** Passage shown **
+ + + +
A connected car when parked in the garage could remain in constant communication with a home Wi-Fi network attached to FiOS modem, automatically loading into your dashboard the most current maps and navigation destinations, new songs from your music library and the latest movies and TV shows from your video subscriptions. When that car leaves the garage LTE connectivity – either from an embedded chip or from you smartphone — takes over, but that link is only needed to connect calls, and provide real-time traffic updates or verify your content permissions. The bulk of the actual data traverses cheap Wi-Fi connections rather than expensive cellular airwaves. Smartphones and apps can then link to the car either directly through in-vehicle networks or remotely using telematics systems connected to the LTE network. Verizon’s cloud infrastructure (now owned by the wireline side of the house) could then manage all of the connections and intertwined devices, ensuring everything from last minute shopping to Dad’s expected arrival time home from work is synced across all of those apps, devices and networks.

How do we get there? Well, consumers are gonna have to dig deeper into more than just their wallets. Consumers and businesses will have to place a lot more trust (and money) into Verizon’s hands than they’re accustomed to today. And there’s going to have to be cooperation between device makers and Internet of things players.

The next step in realizing Verizon’s vision, whatever it is, is gaining regulatory approval for the deal. Antitrust regulators and the Federal Communications Commission will review the deal, but, observers say, that shouldn’t be a problem. "The deal should sail through," said Jeffrey Silva, a telecommunications industry analyst for Medley Global Advisors. He noted that unlike the purchase of Sprint by Japanese firm Softbank, the Verizon-Vodafone deal will result in less foreign ownership of the telecommunications industry. Silva predicted that some groups could try to use the regulatory review of the Verizon deal to push their own policy goals. "Any time there's a big transaction, there's enough attention to it that you could see entities come out of the woodwork to try to leverage their agendas," he said. "Typically, it's more for the exposure or the [public relations] effect."
+ + + +
** Records shown **
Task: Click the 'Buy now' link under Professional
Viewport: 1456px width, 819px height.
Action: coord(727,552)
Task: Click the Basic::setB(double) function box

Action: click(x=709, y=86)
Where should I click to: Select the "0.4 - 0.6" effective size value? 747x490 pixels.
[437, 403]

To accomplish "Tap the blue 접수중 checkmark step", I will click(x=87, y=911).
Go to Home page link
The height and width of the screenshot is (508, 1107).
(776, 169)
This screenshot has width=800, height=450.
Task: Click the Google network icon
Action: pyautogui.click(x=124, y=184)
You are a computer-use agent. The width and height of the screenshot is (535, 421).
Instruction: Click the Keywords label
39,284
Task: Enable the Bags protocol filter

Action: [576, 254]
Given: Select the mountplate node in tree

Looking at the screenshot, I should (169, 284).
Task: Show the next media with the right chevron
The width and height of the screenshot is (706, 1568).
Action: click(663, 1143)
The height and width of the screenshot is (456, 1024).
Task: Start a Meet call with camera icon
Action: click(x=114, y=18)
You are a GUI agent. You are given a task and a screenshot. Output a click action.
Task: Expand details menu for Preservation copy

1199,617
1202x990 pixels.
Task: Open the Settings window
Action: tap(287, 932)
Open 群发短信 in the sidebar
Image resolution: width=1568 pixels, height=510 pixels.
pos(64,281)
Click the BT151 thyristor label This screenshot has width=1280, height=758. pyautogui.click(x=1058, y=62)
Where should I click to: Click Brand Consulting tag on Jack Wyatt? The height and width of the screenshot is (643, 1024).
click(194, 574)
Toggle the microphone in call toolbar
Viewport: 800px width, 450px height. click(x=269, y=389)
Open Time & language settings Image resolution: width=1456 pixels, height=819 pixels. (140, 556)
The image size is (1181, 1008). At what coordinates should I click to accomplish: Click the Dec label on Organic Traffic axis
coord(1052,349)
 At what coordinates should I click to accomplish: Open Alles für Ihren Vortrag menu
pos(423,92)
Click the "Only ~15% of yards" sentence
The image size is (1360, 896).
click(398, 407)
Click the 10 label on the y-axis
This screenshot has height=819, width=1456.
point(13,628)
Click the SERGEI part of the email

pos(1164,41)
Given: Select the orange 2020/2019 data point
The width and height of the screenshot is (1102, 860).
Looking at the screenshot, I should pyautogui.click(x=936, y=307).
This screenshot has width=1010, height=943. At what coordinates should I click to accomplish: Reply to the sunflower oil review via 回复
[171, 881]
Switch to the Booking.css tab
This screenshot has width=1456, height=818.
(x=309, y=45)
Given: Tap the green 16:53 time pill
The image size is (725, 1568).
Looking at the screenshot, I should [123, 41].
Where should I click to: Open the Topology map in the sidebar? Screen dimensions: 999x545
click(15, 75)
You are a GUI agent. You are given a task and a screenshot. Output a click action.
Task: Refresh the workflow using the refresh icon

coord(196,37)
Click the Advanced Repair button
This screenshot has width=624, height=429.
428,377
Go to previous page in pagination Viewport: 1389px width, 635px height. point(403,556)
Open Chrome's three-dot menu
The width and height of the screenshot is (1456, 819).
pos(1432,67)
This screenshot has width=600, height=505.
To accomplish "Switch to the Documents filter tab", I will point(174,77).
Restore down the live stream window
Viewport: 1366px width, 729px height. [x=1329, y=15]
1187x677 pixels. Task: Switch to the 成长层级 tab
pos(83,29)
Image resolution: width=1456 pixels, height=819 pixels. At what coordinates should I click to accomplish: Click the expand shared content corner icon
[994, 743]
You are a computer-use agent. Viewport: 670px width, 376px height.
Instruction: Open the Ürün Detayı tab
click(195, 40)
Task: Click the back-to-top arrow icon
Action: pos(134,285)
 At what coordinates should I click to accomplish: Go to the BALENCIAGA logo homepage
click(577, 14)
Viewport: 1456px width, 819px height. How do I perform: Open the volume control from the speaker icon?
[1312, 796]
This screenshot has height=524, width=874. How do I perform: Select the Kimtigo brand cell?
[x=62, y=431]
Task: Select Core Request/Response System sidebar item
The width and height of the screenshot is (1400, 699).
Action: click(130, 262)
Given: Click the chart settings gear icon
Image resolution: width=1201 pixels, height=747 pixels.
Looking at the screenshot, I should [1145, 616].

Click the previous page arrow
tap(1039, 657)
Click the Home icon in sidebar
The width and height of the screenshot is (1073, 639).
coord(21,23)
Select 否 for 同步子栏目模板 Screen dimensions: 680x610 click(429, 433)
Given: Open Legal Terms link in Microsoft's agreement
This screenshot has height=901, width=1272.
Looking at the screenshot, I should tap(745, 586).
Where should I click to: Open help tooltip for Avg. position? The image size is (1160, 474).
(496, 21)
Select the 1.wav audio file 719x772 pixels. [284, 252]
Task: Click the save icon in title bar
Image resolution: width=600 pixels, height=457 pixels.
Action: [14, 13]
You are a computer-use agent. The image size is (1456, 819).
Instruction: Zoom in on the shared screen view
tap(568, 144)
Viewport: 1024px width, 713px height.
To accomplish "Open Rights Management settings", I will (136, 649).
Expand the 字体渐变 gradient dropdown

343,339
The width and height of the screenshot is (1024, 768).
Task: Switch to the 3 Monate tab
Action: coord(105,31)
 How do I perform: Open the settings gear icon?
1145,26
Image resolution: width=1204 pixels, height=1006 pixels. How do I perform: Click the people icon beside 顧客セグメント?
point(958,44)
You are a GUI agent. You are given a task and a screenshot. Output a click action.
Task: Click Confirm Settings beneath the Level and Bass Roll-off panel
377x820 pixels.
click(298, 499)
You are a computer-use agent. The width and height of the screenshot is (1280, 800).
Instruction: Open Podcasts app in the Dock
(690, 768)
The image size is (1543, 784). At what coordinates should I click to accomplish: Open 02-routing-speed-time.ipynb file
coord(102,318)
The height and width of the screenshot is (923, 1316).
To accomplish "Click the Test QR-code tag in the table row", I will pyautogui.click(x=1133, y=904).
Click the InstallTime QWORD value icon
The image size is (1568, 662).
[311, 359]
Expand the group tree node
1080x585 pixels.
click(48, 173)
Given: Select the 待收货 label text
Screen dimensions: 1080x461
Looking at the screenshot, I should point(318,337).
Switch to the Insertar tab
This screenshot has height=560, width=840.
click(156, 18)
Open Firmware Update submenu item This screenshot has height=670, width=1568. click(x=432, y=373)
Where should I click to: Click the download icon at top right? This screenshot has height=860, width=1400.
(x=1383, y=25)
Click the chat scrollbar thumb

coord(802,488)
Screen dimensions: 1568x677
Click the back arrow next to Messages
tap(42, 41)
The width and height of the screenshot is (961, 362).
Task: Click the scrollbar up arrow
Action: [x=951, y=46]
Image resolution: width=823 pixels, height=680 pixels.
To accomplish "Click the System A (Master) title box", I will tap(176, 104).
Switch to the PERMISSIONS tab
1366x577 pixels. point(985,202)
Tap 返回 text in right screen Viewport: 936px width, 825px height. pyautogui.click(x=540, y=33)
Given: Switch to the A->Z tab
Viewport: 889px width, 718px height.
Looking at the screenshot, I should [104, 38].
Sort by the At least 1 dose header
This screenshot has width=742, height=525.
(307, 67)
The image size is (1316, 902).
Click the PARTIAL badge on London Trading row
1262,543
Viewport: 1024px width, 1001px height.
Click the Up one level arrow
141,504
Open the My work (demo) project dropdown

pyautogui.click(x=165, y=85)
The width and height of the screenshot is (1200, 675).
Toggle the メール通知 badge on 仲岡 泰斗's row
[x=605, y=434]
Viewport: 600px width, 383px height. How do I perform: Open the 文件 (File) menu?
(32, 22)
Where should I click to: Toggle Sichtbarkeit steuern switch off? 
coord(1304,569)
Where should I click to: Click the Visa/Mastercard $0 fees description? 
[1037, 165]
+ + + +
** What is needed **
Please carry on the passage about Verizon's connected-car plans and its Vodafone deal, starting right after its final sentence.

** Output of the exercise **
Public Knowledge Senior Vice President Harold Feld said we should think of this FCC review “as more like a change of address notification than as a full on application” since Verizon already controlled the wireless company. But Feld goes on to warn that the deal does come with serious implications. In areas severely damaged by Superstorm Sandy, Verizon is trying to replace traditional landline service with Voice Link, a sorta, kinda, not quite as good wireless substitute. Verizon Communications, which owns Verizon’s landline business and 55% of Verizon Wireless, leases capacity from Verizon Wireless in order to provide Voice Link. If Verizon Communications owned 100% of Verizon Wireless, this would be a mere “transfer payment,” an accounting trick that makes no difference. But Verizon Communications currently loses 45 cents out of every dollar it pays to Verizon Wireless, because 45% of the revenue from Verizon Wireless goes to Vodafone. If Verizon is serious about switching millions of traditional landline customers it currently has from copper to Voice Link (and that appears to be the long term plan), this starts to add up real quick. Which explains the high valuation Verizon (and others) put on getting back that 45% from Vodafone. Forty-five percent of Verizon Wireless is worth nearly as much as the entire company today because a sizable chunk of the wireline revenue is being directly transferred to wireless, with a loss of 45 cents on the dollar.

So, one of the biggest deals ever. Billions of dollars in play. Huge implications for the future of U.S. telephone, Internet, and wireless service. We should be sick of Verizon news by now, right? To us here at Headlines, the story seemed a bit underplayed. Blame it on Labor Day weekend, or Microsoft’s desperate acquisition of Nokia, or CBS returning to Time Warner Cable ... or maybe the deal just needs a closer look, a look, that, unfortunately, will not come from regulators. But we’ll be watching and we’ll see you in the Headlines.


By Kevin Taglang.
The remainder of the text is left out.